People have been predicting a housing crash in Canada on here for many years. It's based on idiotic logic, that anything that appreciates a lot must crash ( we see this logic on numerous themes here from deluded traders ). In reality, Canada's major cities are not expensive compared to other world class cities in the world, including some in the US. And the demand is still extremely strong far greater then the supply.

The USA housing market was about loaning risky people a lot of money to buy a home. Canada isn't like that at all, our banks are conservative in nature, so much so that many legit buyers are essentially shut out of the ability to buy a home.
 
Coming back full circle, B.C. in Canada is doing the same thing by giving interest free loans for five years to people that don't have the means to accumulate that money on their own, and it's usually because they don't make enough. Companies like Genworth and Home Capital are only too happy to oblige.

Anyone who looks at the real details of Canadian real estate, health care, or education wouldn't make absurd proclamations on here on a regular basis, but such is Elite Trader. I haven't looked at the BC details myself, but I bet the buyers all have regular meaningful income but can't come up with the huge down payments unless they have rich giving relatives.

There is no bubble in Canada's housing market; worst you could see is Vancouver in isolation corrects significantly because that one market was influenced by non-resident Asian buyers. The new 15%(?) tax though has already cooled that aspect. However, it is one of the nicest cities on the planet to live in, especially for rich immigrants from Asian countries. So who really knows.
 
I haven't looked at the BC details myself

If your above statement is true, then why would you attempt such a feeble argument?

Am I to assume you no nothing about CD swaps?

As my earlier post indicated, HCG and MIC specialize in giving mortgages to people with shady credit, and low paying jobs.
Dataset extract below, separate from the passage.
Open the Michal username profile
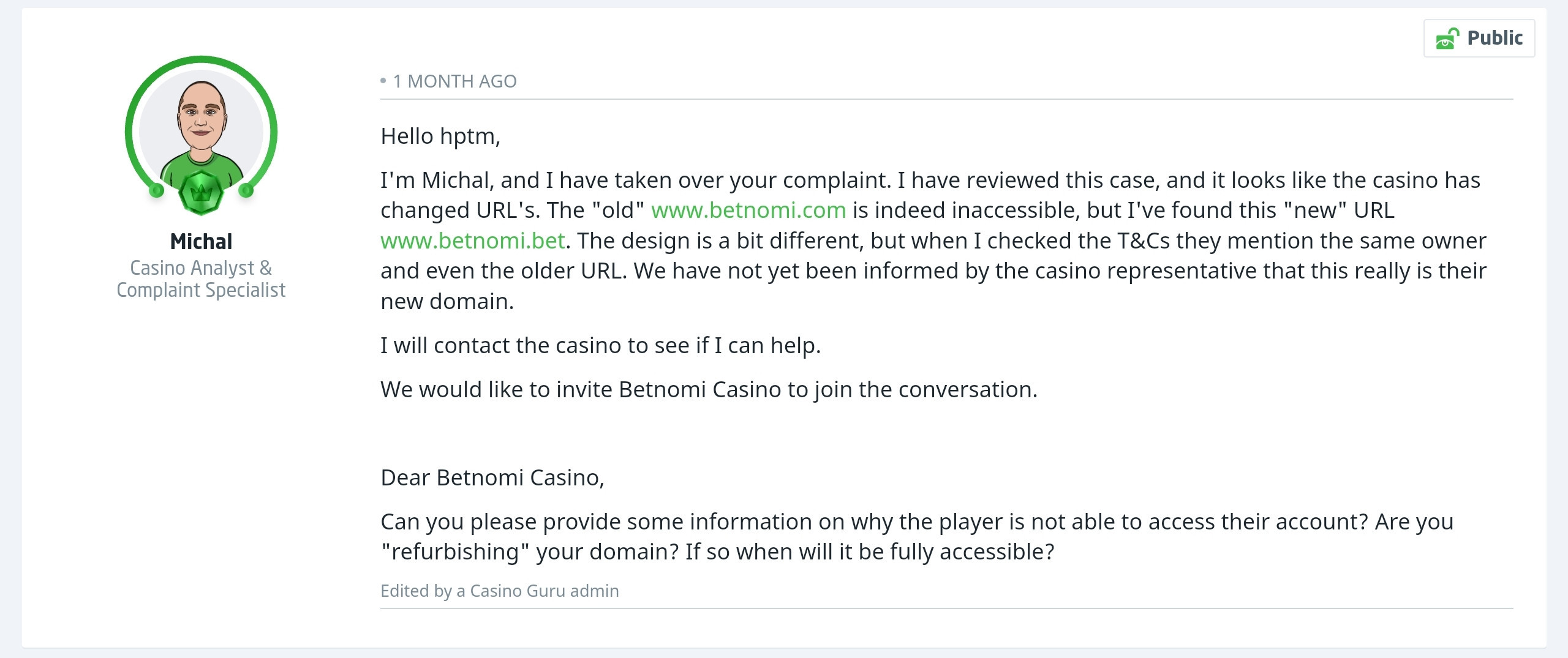The image size is (1568, 658). tap(201, 242)
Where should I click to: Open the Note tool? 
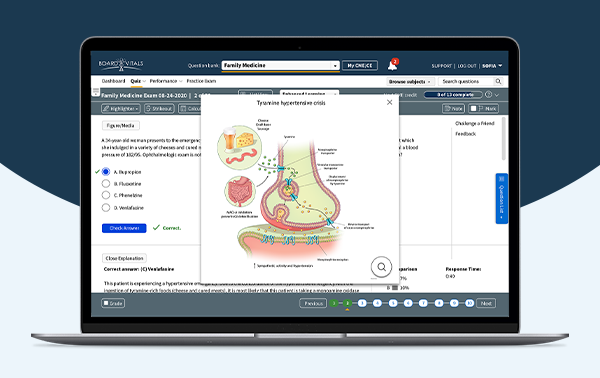click(x=453, y=109)
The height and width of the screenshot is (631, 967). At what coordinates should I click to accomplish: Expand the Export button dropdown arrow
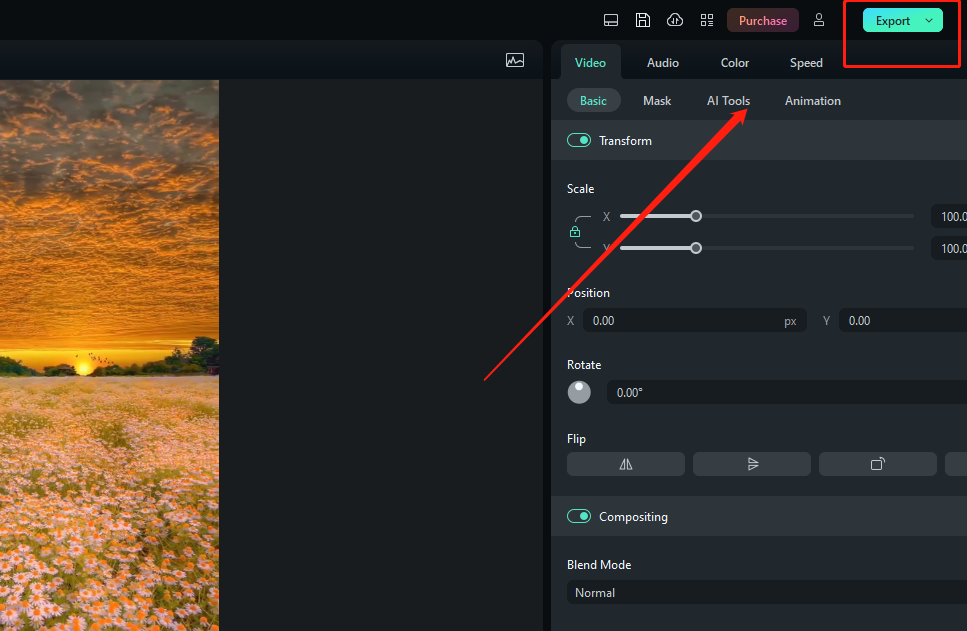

All B.C. did was throw fuel on the fire. If you read between the lines, this is sleazy politics at its finest… free money, just to get re-elected…worry about the consequences later.

How are these people going to pay when interest rates start to rise (and that's in 2017)?
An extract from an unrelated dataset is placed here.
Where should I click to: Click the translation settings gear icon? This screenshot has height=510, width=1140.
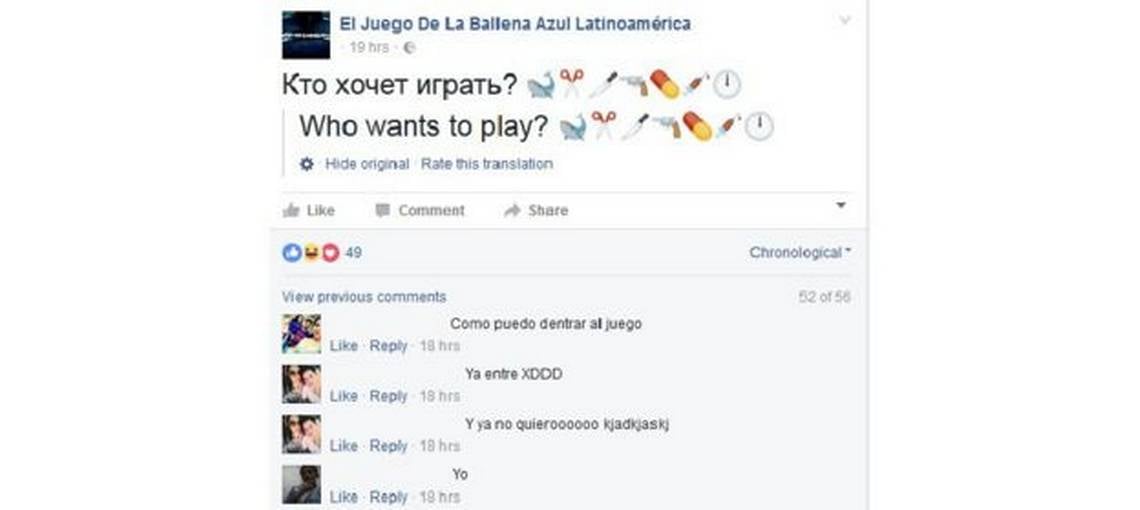coord(307,164)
If these loans were for $150,000 homes, fine, but they're for $750,000 homes. And even if they make the average CDN salary, $50,000 before taxes…it doesn't come close to covering it.
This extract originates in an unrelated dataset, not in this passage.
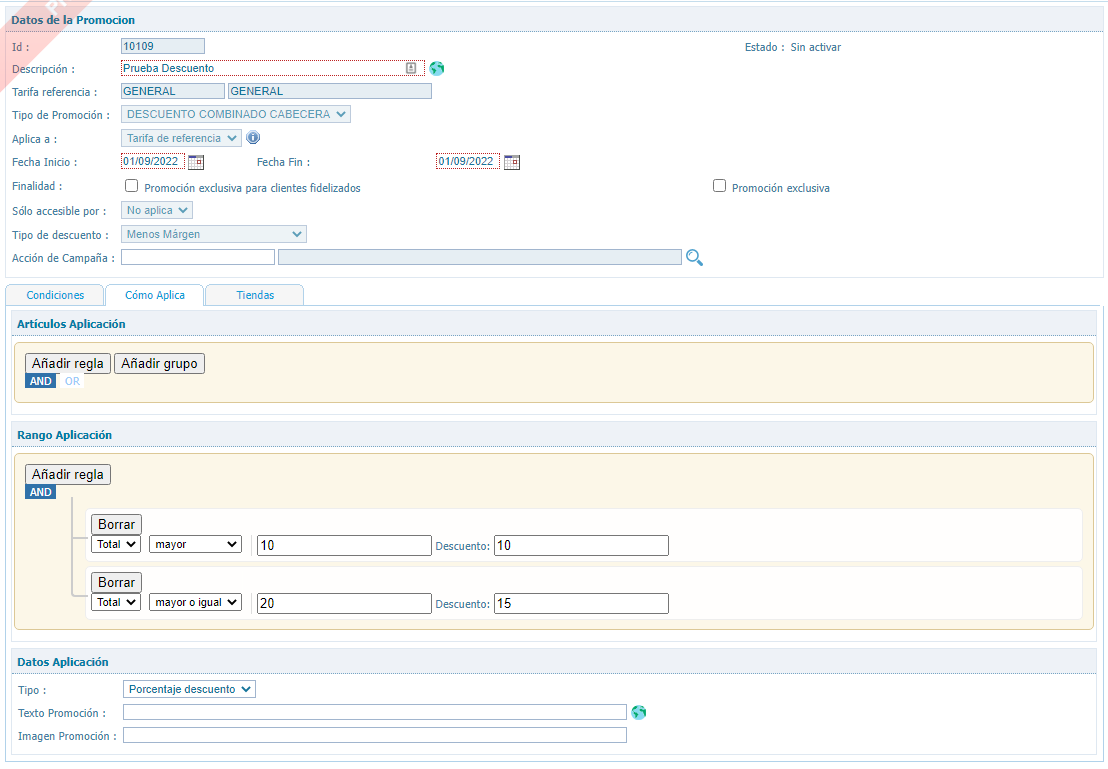Click the small icon inside Descripción field
The image size is (1108, 769).
pos(411,68)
You're right on one part, builders in the U.S. did over build,…but… they were not the one's that gave the sub-prime mortgages, it was the sleazy banks trying to make a fast buck. If you re-read history, it backs up everything I'm say.
 
Anyone who looks at the real details of Canadian real estate, health care, or education wouldn't make absurd proclamations on here on a regular basis, but such is Elite Trader. I haven't looked at the BC details myself, but I bet the buyers all have regular meaningful income but can't come up with the huge down payments unless they have rich giving relatives.

There is no bubble in Canada's housing market; worst you could see is Vancouver in isolation corrects significantly because that one market was influenced by non-resident Asian buyers. The new 15%(?) tax though has already cooled that aspect. However, it is one of the nicest cities on the planet to live in, especially for rich immigrants from Asian countries. So who really knows.
OK here are two charts for comparison. The first is inflation adjusted Toronto home price the second is US home price, unadjusted and adjusted for inflation. You tell me which one is more bubbly?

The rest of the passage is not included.